▶ Petición escrita 1
Imprime el pasaje del texto extraído que va desde «Panamá, acabaremos pagando» hasta «paraísos de guardia.», ambos incluidos.
▶ Petición escrita 2
Por favor, traduce al inglés esta oración del texto extraído: «Esta conclusión cínica no devalúa el trabajo de los periodistas consagrados a las revelaciones.»
▶ Petición escrita 3
Responde con base en el texto extraído:
(a) ¿Cuánto tiempo pasó hasta que se escuchó la frase «tener una sociedad en Panamá no es delito»?
(b) ¿Con qué fenómeno coincidió la proliferación de la excusa suiza?
(c) ¿Qué se esforzó en demostrar la abogada del Estado en el juicio a Cristina de Borbón?

▶ Texto extraído
------

Panamá, acabaremos pagando

El pasado domingo por la tarde se desveló una lista de VIPs con testaferros y sociedades fantasma panameñas. Mi primer impulso empírico consistió en medir el tiempo que tardaría en escuchar la frase «tener una sociedad en Panamá no es delito». Exactamente, 14 minutos y 36 segundos. El estribillo exculpatorio procede de los autores del gran éxito precedente, «tener una cuenta corriente en Suiza no es delito». La proliferación de la excusa suiza coincidió con el fenómeno Luis Bárcenas. Entre los tertulianos que asistían gozosos a la matización del paraíso fiscal helvético se encontraba un tal Francisco Granados, exultante ante la moderación de la histeria desatada entre el vulgo contra los solicitantes de asilo fiscal en los paraísos de guardia.

No importa qué hayan hecho Pilar de Borbón, Messi, Almodóvar o la esposa del comisario europeo Arias Cañete. La conclusión establece de antemano que su comportamiento es menos grave que si un contribuyente anodino recurriera a idénticos procedimientos. Se establece así una conexión inmediata con la abogada del Estado que en el juicio a otra Infanta, Cristina de Borbón, se desgañitó para demostrar que «Hacienda no somos todos». Y quién se atrevería a desmentirle. De este modo, el aireamiento de un escándalo sin precedentes sirve para consolidar los vicios que pretende denunciar. Los evasores fiscales saldrán reforzados de Panamá, al igual que generaron anticuerpos inmunizadores con la publicación de la lista Falciani. Esta conclusión cínica no devalúa el trabajo de los periodistas consagrados a las revelaciones. Al contrario, ayuda a determinar las dimensiones en apariencia invencibles del fraude fiscal a gran escala.

------

▶ Filas
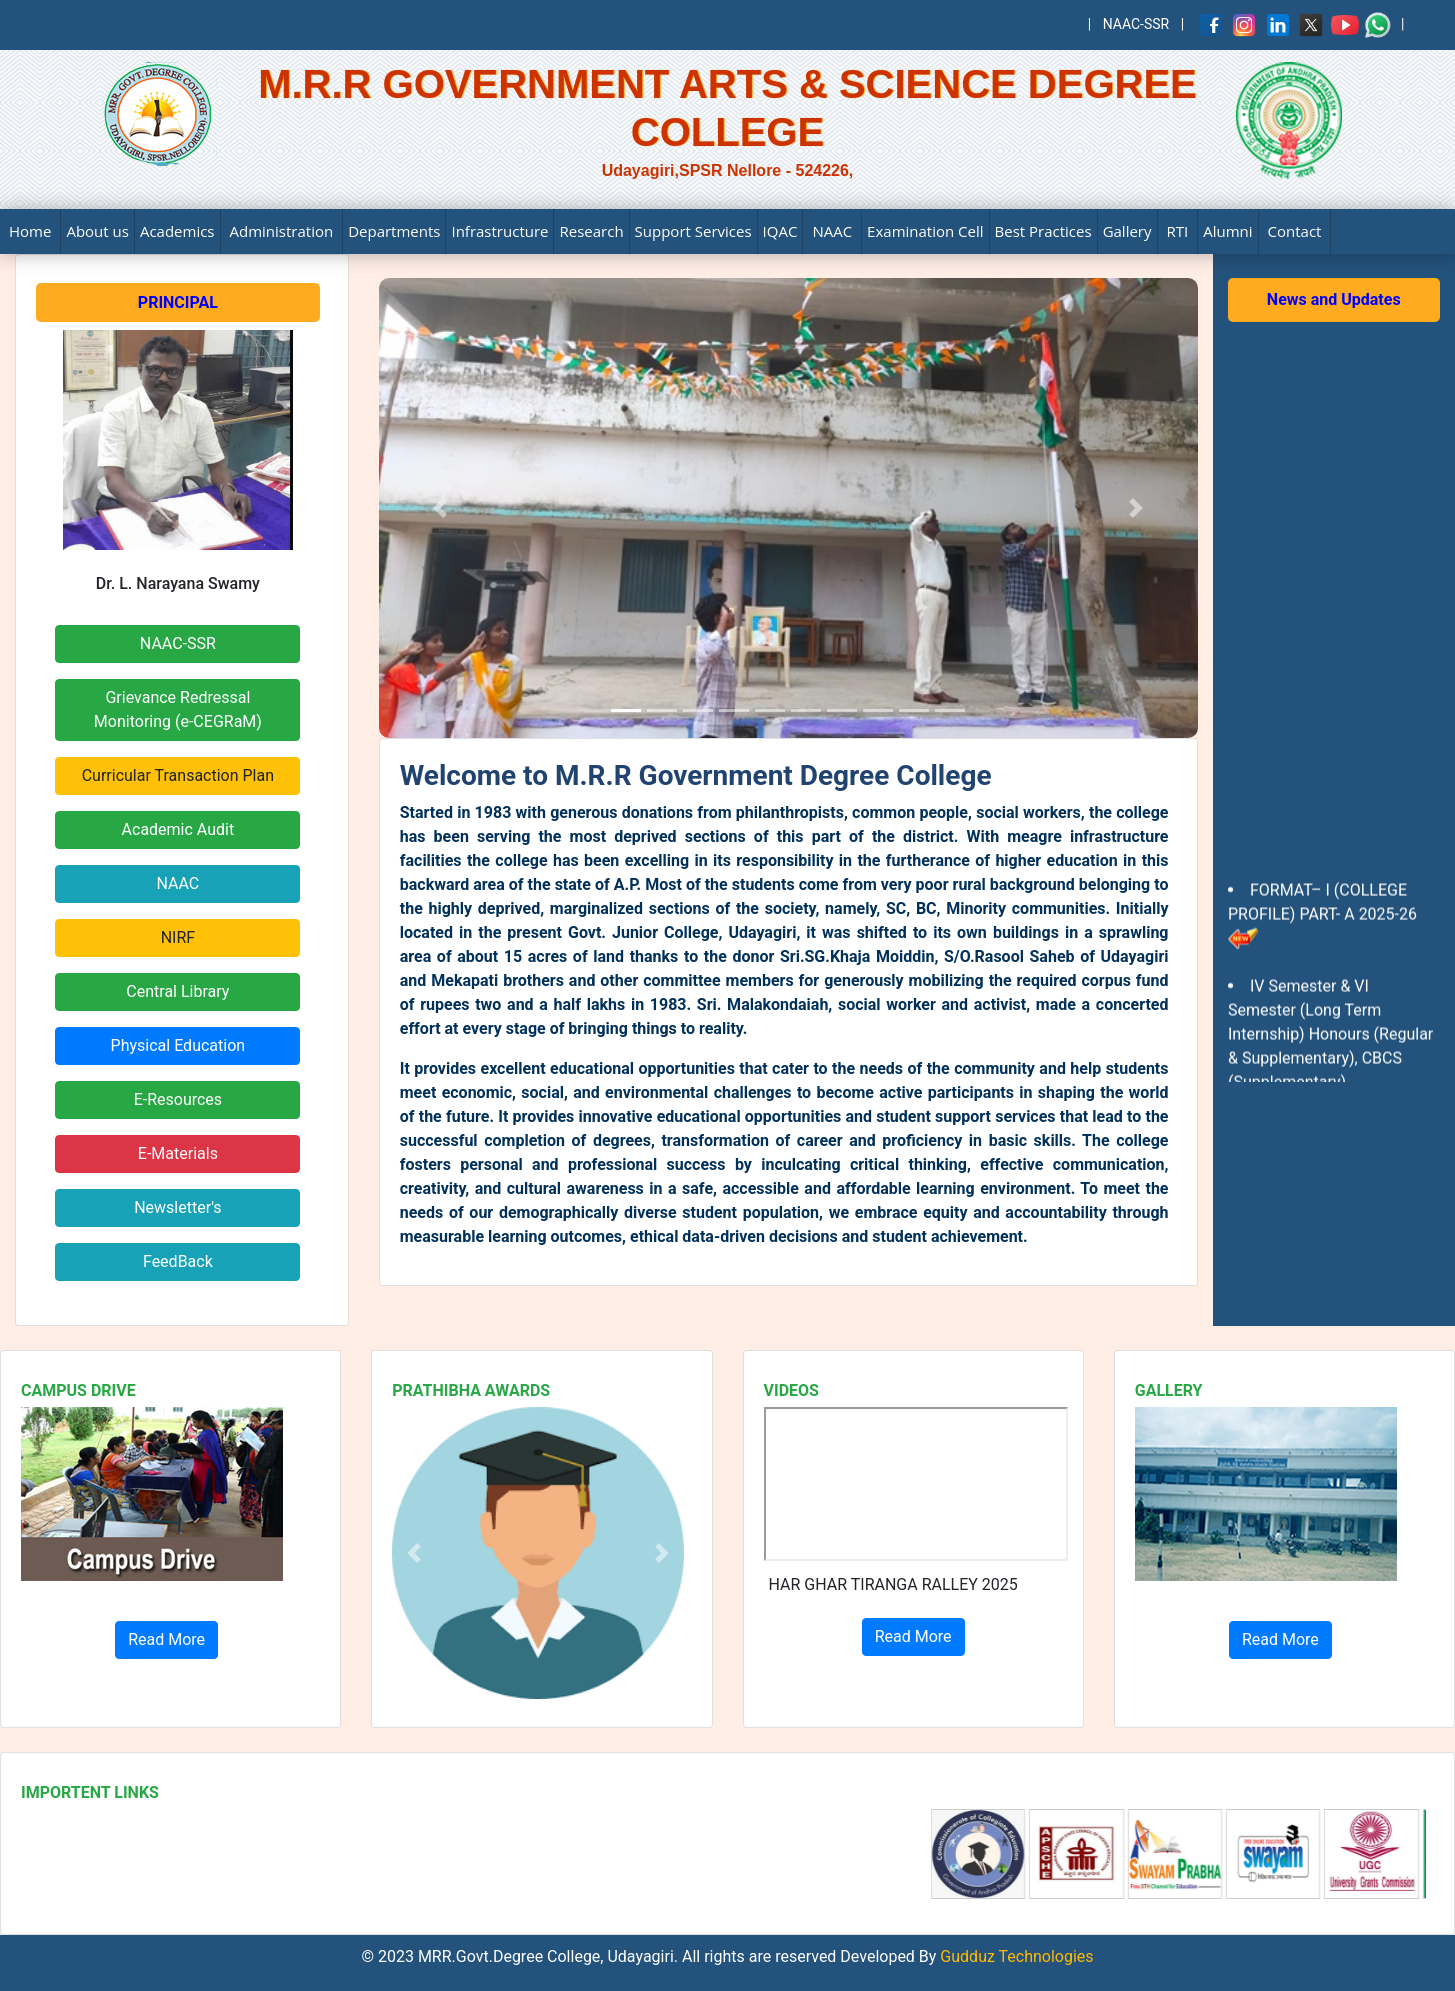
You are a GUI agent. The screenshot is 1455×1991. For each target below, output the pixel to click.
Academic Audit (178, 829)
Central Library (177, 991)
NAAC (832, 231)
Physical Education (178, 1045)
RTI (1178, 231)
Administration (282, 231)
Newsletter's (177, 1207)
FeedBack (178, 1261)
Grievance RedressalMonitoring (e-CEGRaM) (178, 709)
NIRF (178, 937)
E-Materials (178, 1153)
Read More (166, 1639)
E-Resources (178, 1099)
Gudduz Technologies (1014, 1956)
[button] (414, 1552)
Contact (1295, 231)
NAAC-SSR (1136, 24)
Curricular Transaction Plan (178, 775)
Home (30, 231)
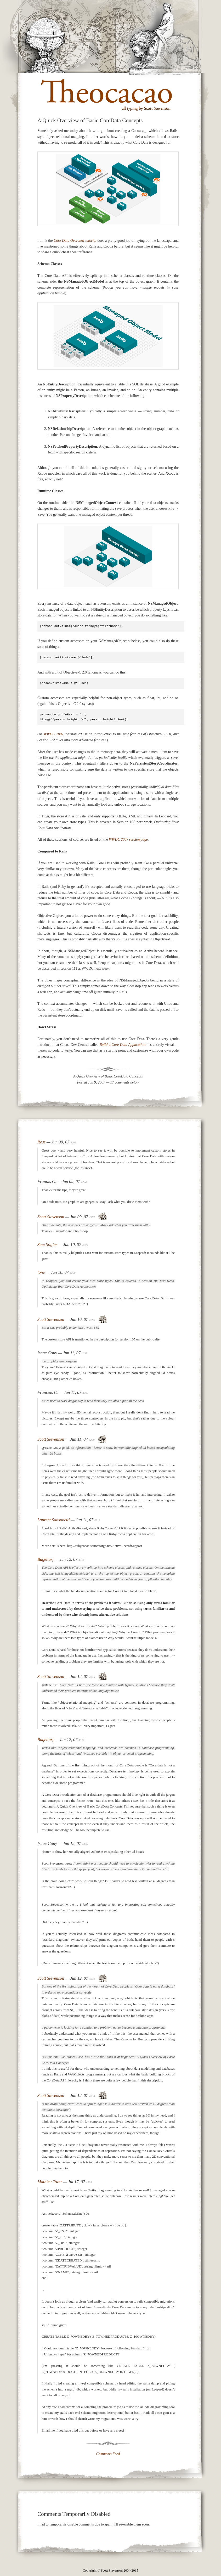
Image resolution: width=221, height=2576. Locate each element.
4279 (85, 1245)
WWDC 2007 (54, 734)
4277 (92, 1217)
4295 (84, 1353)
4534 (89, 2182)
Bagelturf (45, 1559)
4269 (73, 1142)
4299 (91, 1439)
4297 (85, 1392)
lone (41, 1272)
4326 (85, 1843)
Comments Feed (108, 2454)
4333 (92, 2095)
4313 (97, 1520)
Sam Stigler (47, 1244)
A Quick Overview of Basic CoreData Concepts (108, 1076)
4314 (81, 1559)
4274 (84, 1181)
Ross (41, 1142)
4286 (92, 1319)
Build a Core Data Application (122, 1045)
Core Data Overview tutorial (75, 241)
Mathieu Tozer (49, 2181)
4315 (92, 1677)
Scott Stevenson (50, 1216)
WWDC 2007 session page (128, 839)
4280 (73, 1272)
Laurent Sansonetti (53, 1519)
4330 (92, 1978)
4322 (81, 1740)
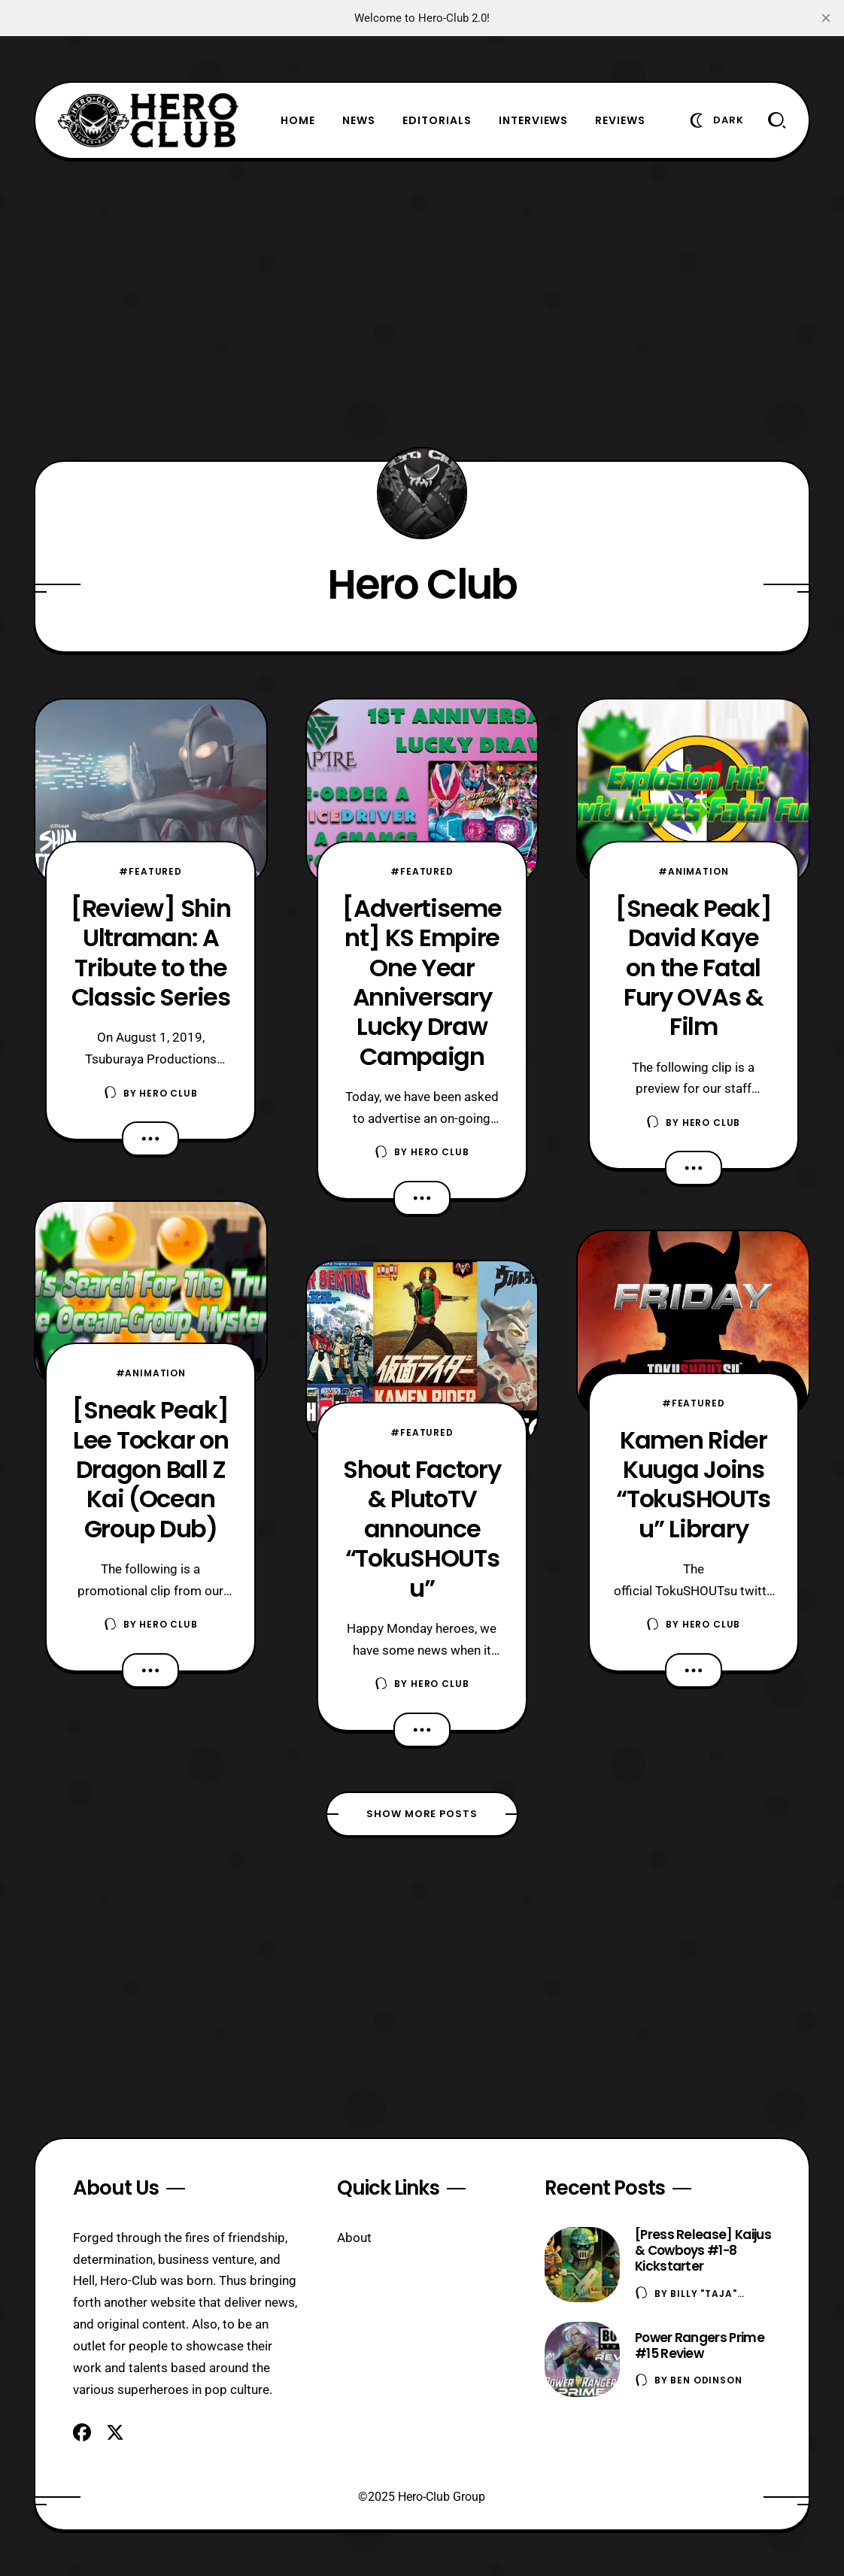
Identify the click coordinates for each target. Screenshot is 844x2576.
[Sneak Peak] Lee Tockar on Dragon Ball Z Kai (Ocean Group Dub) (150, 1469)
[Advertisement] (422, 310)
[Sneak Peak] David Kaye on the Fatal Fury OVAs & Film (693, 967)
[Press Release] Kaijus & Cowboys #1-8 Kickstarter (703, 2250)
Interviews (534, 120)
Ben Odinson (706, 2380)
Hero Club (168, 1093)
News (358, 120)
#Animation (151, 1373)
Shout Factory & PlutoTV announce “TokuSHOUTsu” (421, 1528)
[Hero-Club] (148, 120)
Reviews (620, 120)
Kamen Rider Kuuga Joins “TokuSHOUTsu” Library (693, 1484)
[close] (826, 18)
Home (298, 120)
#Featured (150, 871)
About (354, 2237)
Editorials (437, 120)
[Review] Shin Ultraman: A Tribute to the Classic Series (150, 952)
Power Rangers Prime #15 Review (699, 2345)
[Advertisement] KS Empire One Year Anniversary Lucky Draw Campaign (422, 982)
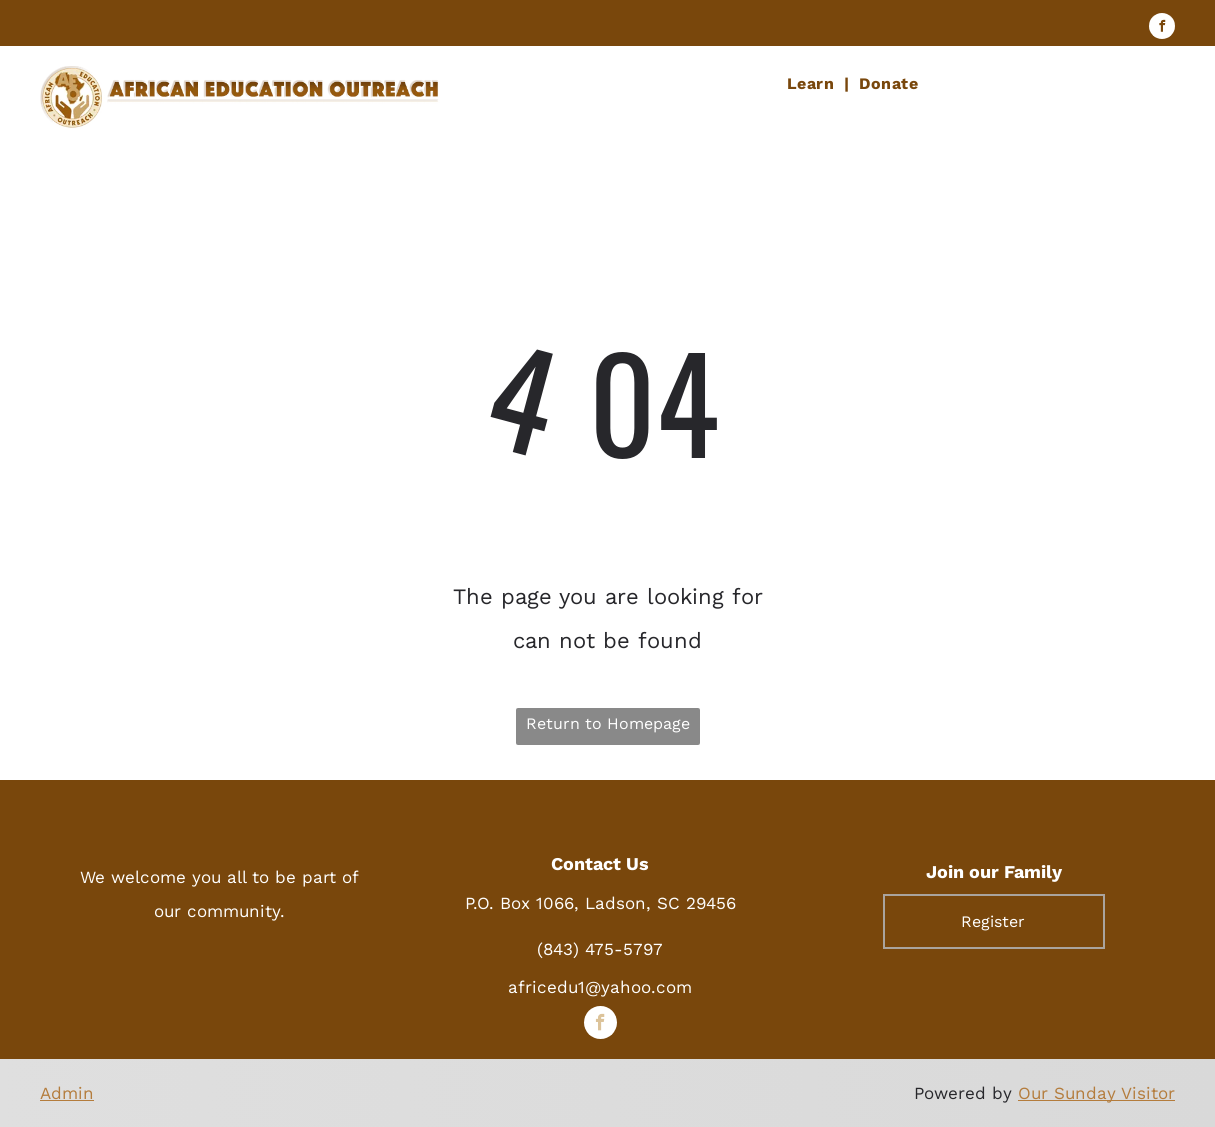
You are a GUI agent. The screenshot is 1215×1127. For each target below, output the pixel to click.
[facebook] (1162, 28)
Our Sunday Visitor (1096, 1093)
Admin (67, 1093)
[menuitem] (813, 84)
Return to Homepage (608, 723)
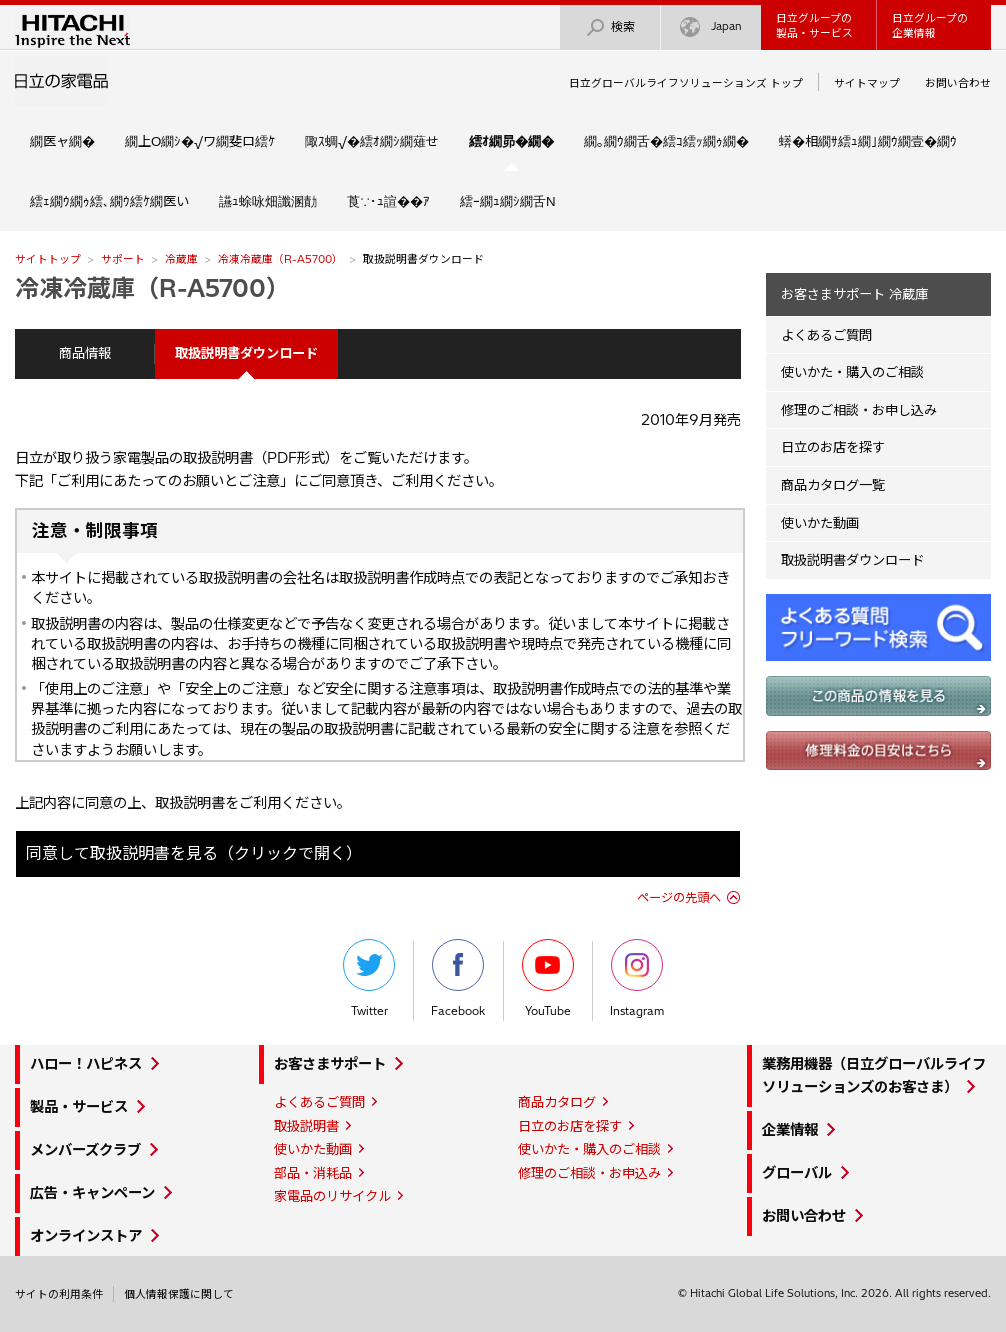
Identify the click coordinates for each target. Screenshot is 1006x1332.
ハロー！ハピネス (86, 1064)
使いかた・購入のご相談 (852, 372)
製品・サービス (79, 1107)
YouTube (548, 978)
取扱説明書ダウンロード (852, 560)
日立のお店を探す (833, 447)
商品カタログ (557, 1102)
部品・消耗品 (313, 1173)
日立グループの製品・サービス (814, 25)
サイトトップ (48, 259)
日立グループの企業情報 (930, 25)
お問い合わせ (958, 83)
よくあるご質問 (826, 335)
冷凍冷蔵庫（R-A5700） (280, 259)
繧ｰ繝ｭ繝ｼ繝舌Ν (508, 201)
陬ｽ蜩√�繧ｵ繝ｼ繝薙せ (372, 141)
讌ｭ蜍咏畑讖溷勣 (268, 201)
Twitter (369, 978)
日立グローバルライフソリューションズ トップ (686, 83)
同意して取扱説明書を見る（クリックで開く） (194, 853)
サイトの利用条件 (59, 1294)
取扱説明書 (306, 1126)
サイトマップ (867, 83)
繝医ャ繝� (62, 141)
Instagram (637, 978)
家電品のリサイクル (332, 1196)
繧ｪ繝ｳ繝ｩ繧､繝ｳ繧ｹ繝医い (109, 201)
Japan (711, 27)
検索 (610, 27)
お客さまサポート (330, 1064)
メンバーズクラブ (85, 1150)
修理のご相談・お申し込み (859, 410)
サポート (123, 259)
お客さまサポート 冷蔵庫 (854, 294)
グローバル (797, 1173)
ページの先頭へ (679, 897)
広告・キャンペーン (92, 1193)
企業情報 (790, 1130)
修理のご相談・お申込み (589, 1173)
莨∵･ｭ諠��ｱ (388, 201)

------

▶ Respuesta correcta 1
Panamá, acabaremos pagando

El pasado domingo por la tarde se desveló una lista de VIPs con testaferros y sociedades fantasma panameñas. Mi primer impulso empírico consistió en medir el tiempo que tardaría en escuchar la frase «tener una sociedad en Panamá no es delito». Exactamente, 14 minutos y 36 segundos. El estribillo exculpatorio procede de los autores del gran éxito precedente, «tener una cuenta corriente en Suiza no es delito». La proliferación de la excusa suiza coincidió con el fenómeno Luis Bárcenas. Entre los tertulianos que asistían gozosos a la matización del paraíso fiscal helvético se encontraba un tal Francisco Granados, exultante ante la moderación de la histeria desatada entre el vulgo contra los solicitantes de asilo fiscal en los paraísos de guardia.

▶ Respuesta correcta 2
This cynical conclusion does not devalue the work of the journalists devoted to the revelations.

▶ Respuesta correcta 3
(a) 14 minutos y 36 segundos.
(b) Con el fenómeno Luis Bárcenas.
(c) Que «Hacienda no somos todos».